Do this —
Reproduce the records below word for word, starting with the line that contains "This screenshot has height=422, width=710." and going on through the line that contains "coord(23,247)", with both of those lines included.
□ □ □ □
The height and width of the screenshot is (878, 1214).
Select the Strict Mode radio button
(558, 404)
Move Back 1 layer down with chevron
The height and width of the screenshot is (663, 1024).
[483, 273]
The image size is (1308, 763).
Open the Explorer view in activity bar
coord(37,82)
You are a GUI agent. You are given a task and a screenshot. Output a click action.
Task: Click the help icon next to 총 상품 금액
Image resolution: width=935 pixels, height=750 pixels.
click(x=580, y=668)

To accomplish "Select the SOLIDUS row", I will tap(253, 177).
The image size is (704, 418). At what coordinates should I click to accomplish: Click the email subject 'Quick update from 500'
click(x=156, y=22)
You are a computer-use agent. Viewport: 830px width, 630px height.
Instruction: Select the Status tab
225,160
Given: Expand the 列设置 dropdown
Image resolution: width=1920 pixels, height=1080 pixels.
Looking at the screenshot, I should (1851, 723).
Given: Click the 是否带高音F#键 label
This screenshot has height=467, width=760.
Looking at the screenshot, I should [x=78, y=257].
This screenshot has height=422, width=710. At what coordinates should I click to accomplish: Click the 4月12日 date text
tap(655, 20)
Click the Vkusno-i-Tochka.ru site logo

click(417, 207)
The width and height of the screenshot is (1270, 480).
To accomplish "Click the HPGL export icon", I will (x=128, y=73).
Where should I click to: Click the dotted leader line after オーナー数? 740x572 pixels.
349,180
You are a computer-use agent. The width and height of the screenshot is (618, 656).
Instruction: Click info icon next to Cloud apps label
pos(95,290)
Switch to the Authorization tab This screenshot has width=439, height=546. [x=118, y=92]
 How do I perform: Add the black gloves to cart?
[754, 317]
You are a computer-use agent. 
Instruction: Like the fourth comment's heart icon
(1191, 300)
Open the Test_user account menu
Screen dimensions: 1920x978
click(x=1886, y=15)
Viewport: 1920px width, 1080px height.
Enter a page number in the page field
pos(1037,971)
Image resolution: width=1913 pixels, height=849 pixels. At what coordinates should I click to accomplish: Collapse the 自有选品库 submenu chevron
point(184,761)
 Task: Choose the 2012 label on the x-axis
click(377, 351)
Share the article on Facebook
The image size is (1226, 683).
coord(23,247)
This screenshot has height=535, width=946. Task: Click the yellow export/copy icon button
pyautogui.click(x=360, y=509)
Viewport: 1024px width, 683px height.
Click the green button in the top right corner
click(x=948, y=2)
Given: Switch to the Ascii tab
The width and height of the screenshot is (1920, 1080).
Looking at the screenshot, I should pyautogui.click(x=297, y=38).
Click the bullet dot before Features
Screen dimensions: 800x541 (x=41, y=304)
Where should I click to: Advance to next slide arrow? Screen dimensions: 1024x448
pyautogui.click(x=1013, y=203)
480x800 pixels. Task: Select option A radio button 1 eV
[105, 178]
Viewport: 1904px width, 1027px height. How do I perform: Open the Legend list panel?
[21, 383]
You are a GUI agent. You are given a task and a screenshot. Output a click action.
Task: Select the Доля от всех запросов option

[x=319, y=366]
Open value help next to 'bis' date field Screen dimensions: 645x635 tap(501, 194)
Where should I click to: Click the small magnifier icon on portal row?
□ □ □ □
Solved problem —
This screenshot has height=422, width=710. At what coordinates should I click to accomplish: Click the 4月12日 date text
tap(655, 20)
Click the Vkusno-i-Tochka.ru site logo

click(417, 207)
The width and height of the screenshot is (1270, 480).
To accomplish "Click the HPGL export icon", I will (x=128, y=73).
Where should I click to: Click the dotted leader line after オーナー数? 740x572 pixels.
349,180
You are a computer-use agent. The width and height of the screenshot is (618, 656).
Instruction: Click info icon next to Cloud apps label
pos(95,290)
Switch to the Authorization tab This screenshot has width=439, height=546. [x=118, y=92]
 How do I perform: Add the black gloves to cart?
[754, 317]
You are a computer-use agent. 
Instruction: Like the fourth comment's heart icon
(1191, 300)
Open the Test_user account menu
Screen dimensions: 1920x978
click(x=1886, y=15)
Viewport: 1920px width, 1080px height.
Enter a page number in the page field
pos(1037,971)
Image resolution: width=1913 pixels, height=849 pixels. At what coordinates should I click to accomplish: Collapse the 自有选品库 submenu chevron
point(184,761)
 Task: Choose the 2012 label on the x-axis
click(377, 351)
Share the article on Facebook
The image size is (1226, 683).
coord(23,247)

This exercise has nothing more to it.